# Records to use
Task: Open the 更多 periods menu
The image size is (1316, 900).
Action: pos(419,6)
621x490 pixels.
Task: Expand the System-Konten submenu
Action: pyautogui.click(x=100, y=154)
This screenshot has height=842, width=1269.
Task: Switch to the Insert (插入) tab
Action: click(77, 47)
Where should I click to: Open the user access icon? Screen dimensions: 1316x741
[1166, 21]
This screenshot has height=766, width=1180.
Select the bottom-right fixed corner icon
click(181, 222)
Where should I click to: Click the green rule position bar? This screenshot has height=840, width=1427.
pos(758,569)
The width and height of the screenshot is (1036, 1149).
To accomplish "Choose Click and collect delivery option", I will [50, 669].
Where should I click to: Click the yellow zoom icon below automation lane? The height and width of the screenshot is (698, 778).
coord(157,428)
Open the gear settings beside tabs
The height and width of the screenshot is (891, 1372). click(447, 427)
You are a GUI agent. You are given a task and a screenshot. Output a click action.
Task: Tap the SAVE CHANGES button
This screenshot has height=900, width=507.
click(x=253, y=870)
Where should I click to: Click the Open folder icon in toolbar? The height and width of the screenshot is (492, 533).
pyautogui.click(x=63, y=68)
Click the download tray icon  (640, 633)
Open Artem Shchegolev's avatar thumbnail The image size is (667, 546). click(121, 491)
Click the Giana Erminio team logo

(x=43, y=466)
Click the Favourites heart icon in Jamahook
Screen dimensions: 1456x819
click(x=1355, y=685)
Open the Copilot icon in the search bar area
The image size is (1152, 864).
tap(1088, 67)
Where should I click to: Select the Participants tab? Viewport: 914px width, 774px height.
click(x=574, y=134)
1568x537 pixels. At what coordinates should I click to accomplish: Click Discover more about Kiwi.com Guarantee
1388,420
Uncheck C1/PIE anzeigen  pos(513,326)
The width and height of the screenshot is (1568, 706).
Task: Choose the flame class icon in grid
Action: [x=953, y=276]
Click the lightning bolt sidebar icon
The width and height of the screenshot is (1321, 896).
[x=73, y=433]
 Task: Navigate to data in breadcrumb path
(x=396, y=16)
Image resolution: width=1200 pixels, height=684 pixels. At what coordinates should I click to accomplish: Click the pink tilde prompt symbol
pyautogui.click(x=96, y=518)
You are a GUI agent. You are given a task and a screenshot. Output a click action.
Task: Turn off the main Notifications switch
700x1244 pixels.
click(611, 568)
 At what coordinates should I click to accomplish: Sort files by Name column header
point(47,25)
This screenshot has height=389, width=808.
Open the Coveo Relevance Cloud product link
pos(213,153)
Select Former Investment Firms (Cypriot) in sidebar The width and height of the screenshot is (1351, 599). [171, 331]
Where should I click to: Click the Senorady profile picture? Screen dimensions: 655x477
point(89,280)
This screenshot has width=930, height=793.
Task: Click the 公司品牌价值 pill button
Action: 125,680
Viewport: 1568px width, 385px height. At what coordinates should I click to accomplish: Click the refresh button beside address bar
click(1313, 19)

# Exercise
Could you restate, word for word, the lines above from the one with "Where should I click to: Click the Open" to the one with "Click the download", both included?

# Written reply
Where should I click to: Click the Open folder icon in toolbar? The height and width of the screenshot is (492, 533).
pyautogui.click(x=63, y=68)
Click the download tray icon  (640, 633)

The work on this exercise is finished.